I recall reading in Negele&Orland's book that Landau free energy function is not really the free energy that one obtains from the partition function $$F = -\frac{1}{\beta}\log Z.$$ Indeed, the real free energy is already averaged over all possible states and its expansion will never produce a nice shape with multiple minima, used in Landau's analysis of phase transitions.

Is Landau energy just a useful theoretical conjecture or is there a principled way of constructing it from a partition function? Examples will be appreciated.

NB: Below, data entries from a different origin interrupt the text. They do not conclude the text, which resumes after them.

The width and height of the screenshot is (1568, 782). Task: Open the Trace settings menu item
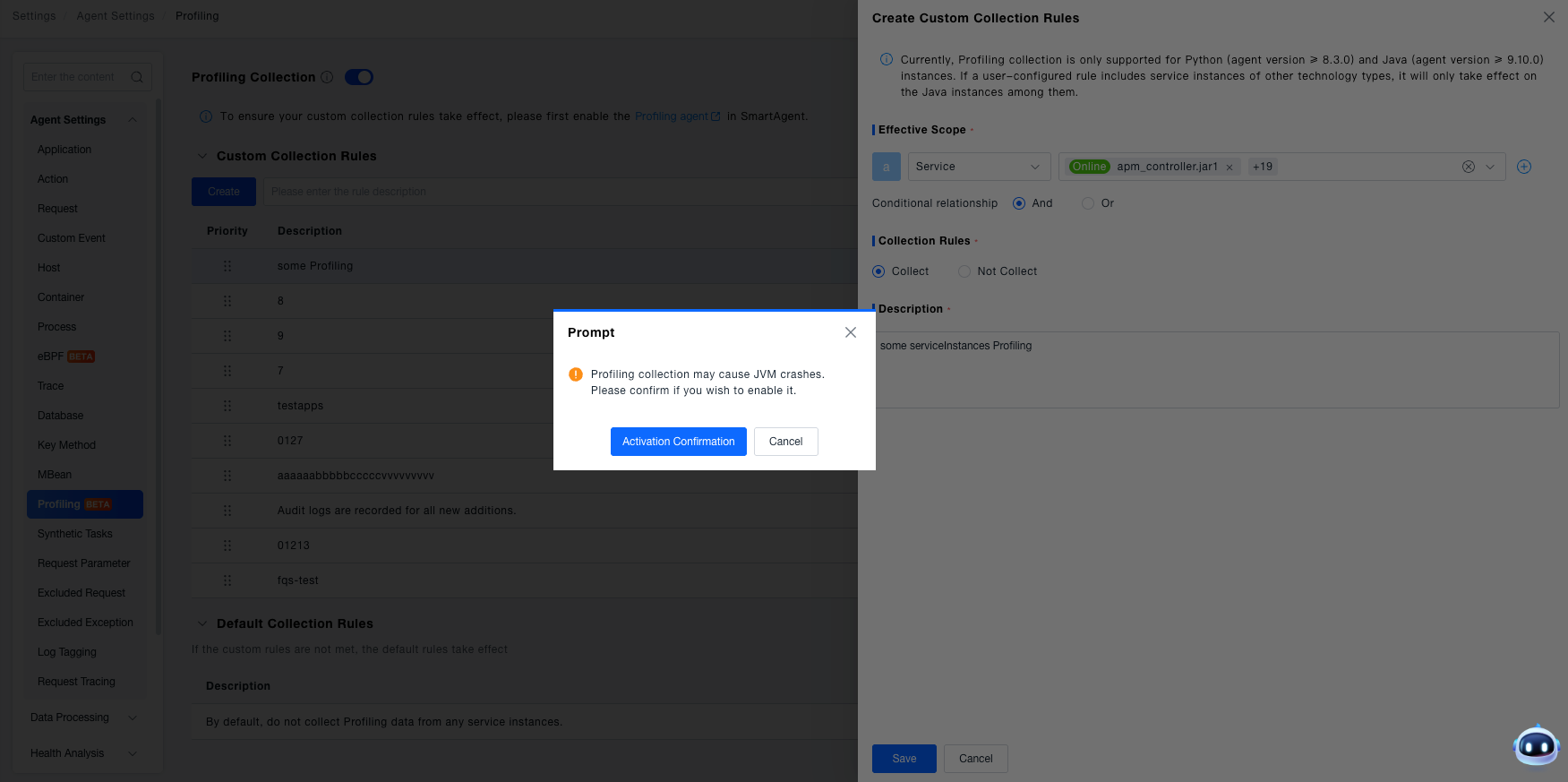tap(51, 386)
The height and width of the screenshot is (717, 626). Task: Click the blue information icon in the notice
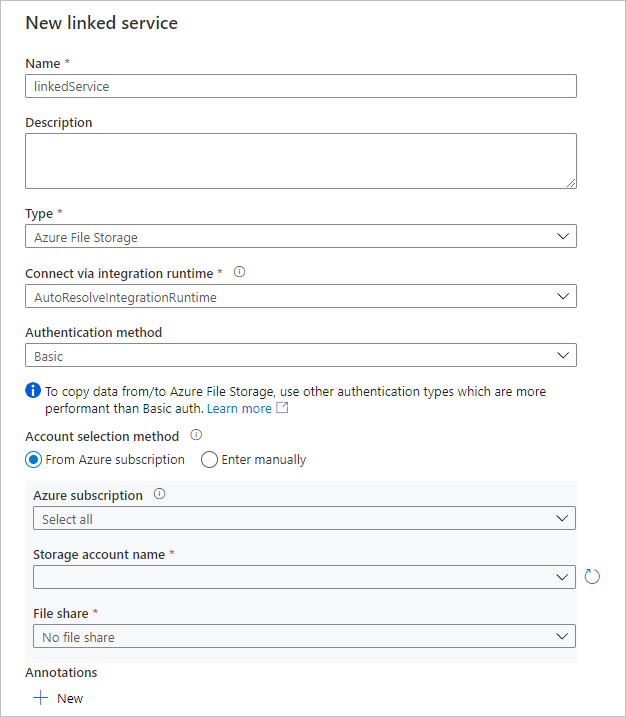[x=33, y=391]
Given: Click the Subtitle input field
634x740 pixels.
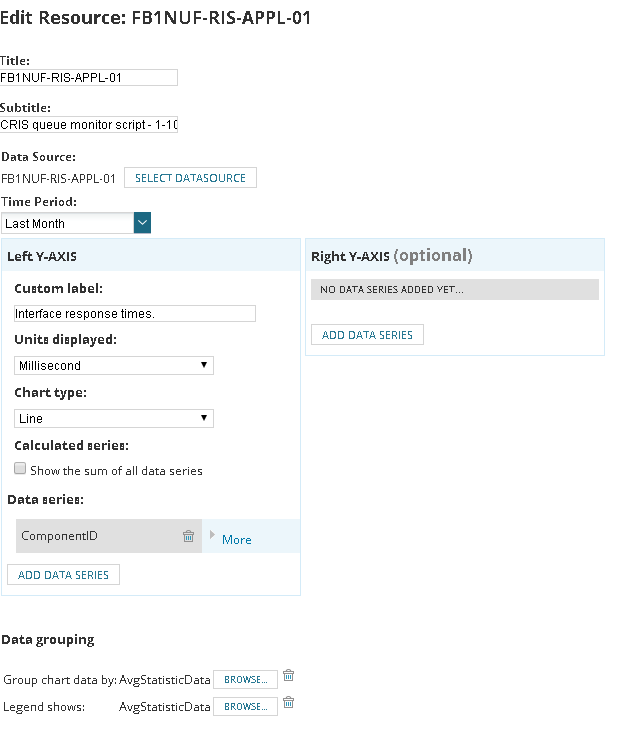Looking at the screenshot, I should tap(88, 125).
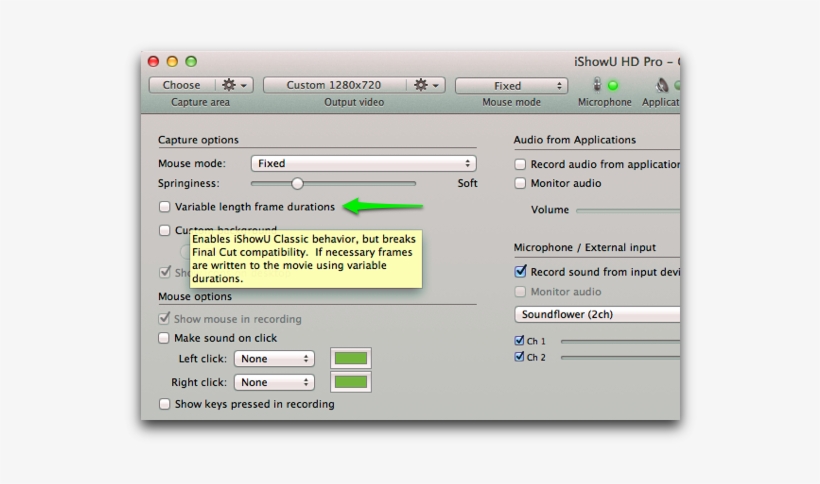Click the application audio speaker icon
The image size is (820, 484).
click(x=662, y=86)
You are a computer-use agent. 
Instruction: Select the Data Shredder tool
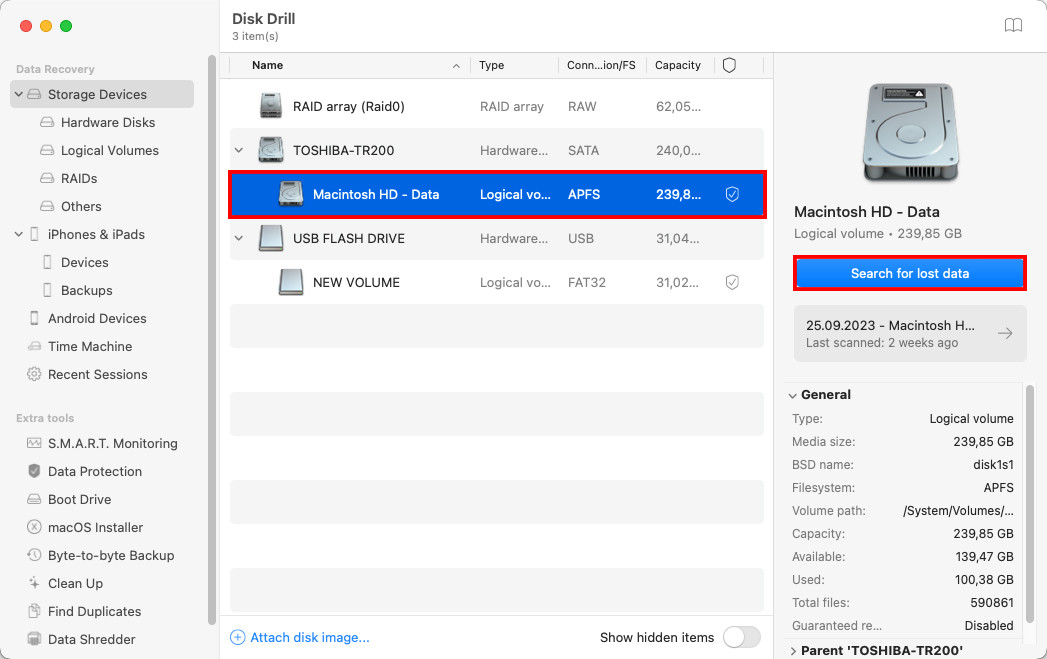(92, 639)
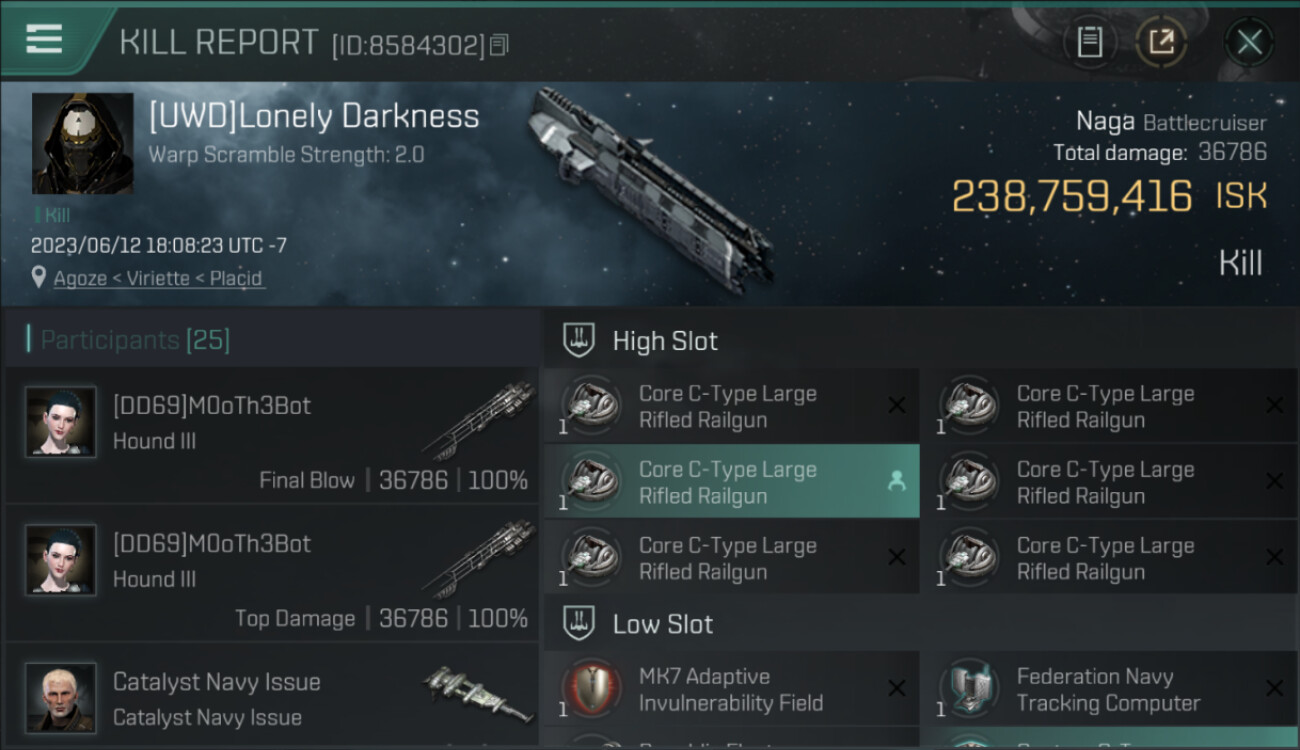The height and width of the screenshot is (750, 1300).
Task: Click the Naga ship image
Action: click(650, 190)
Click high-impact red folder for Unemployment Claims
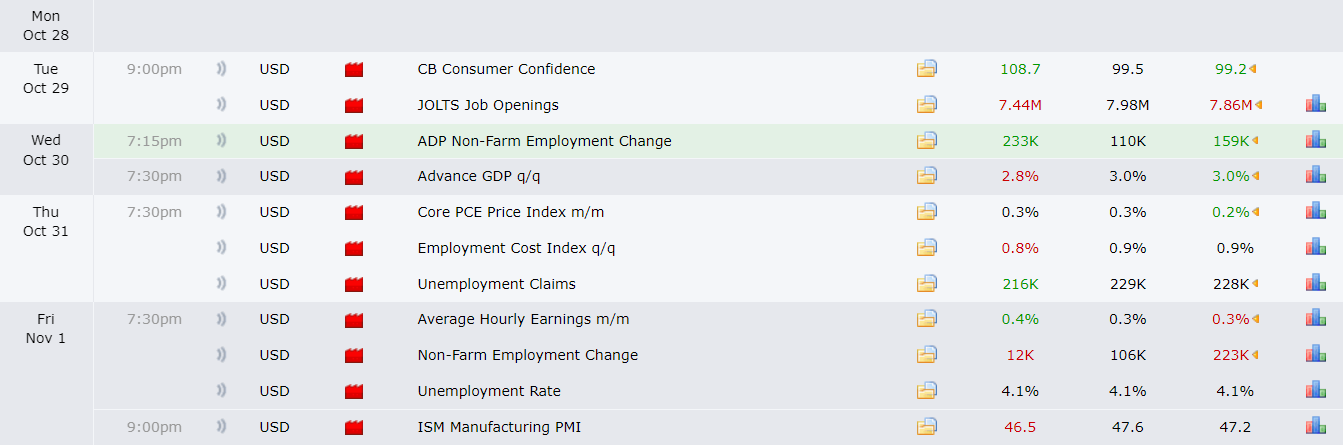 pyautogui.click(x=353, y=284)
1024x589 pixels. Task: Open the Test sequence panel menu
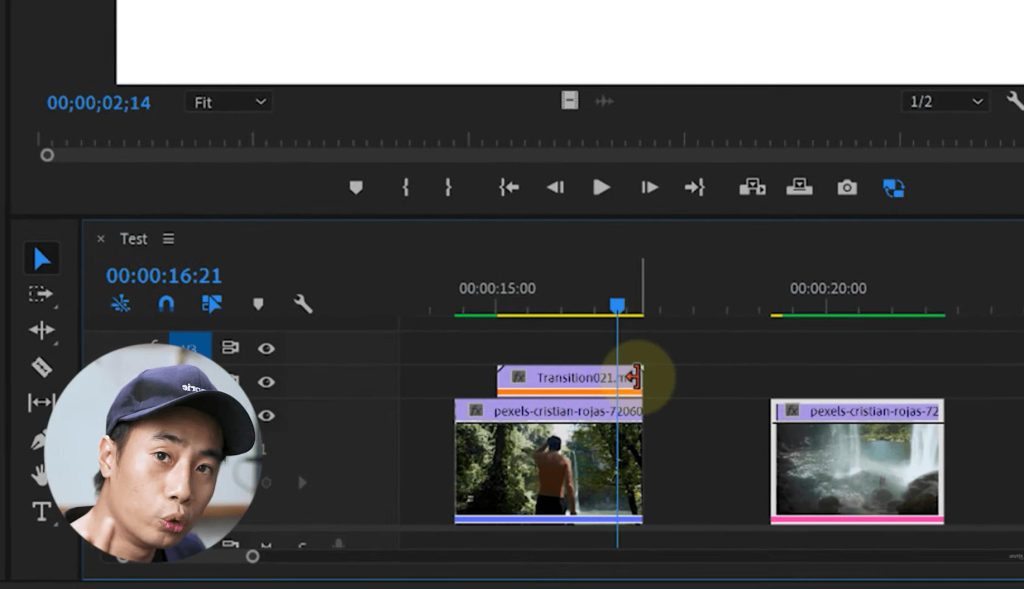pos(168,239)
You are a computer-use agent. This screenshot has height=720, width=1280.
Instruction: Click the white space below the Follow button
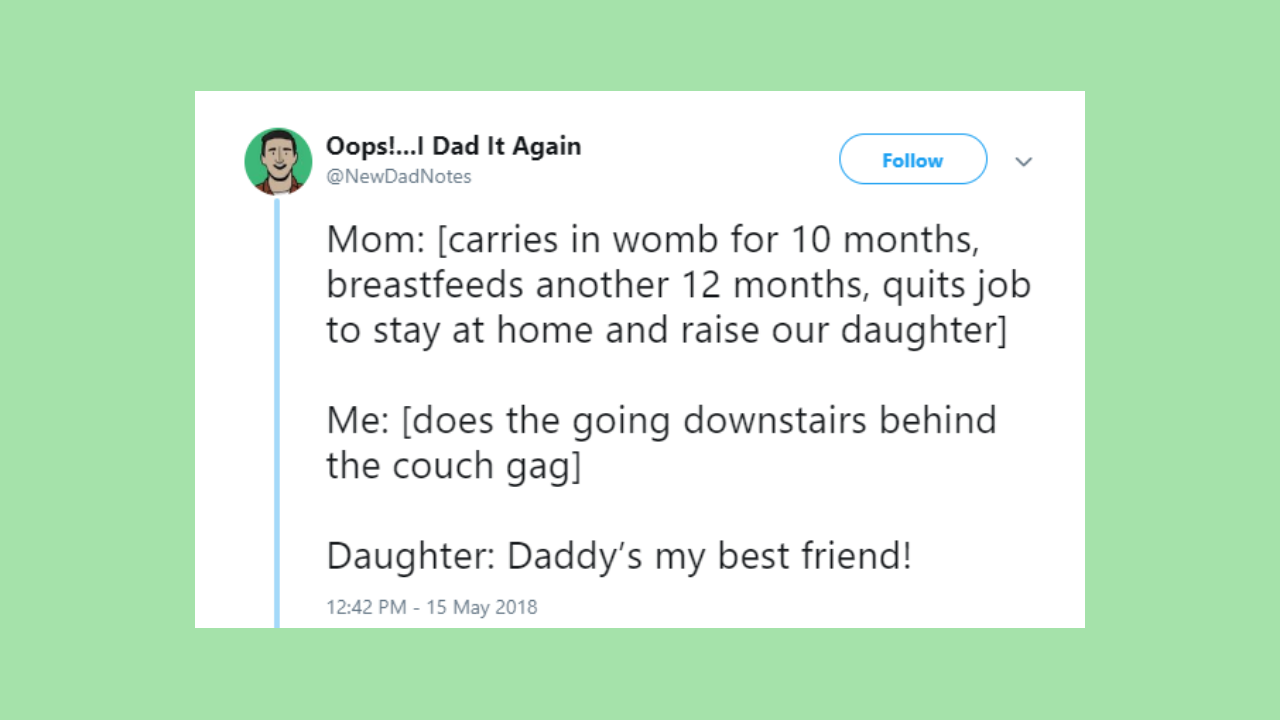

Alternative definitions of free energy:
Microcanonical ensemble
Given the density-of-states $\Omega(E)$, we have (taking $k_B=1$) $$ S(E) = \log \Omega(E),\\ \frac{1}{T}=\frac{\partial S(E)}{\partial E},\\ F(E)=E-TS(E) $$

Canonical ensemble
$$ Z=\sum_n e^{-\frac{E_n}{T}}=\int dE \Omega(E)e^{-\frac{E}{T}}= \int dE e^{-\frac{E-T\log\Omega(E)}{T}}=\\\int dE e^{-\frac{F(E)}{T}}=e^{-\frac{F_0}{T}} $$ When taking the thermodynamic limit, the integral can be evaluated using the steepest descent method, which gives $$ F_0=\min_{E}F(E) $$

In other words, the free energy in canonical ensemble (which is meant by Negele&Orland cited in the OP) is actually the minimum free energy in terms of that of the microcanonical ensemble. Calling Landau function free energy certainly implies the microcanonical definition, which si used in many physical/chemical methods aiming at free energy minimization.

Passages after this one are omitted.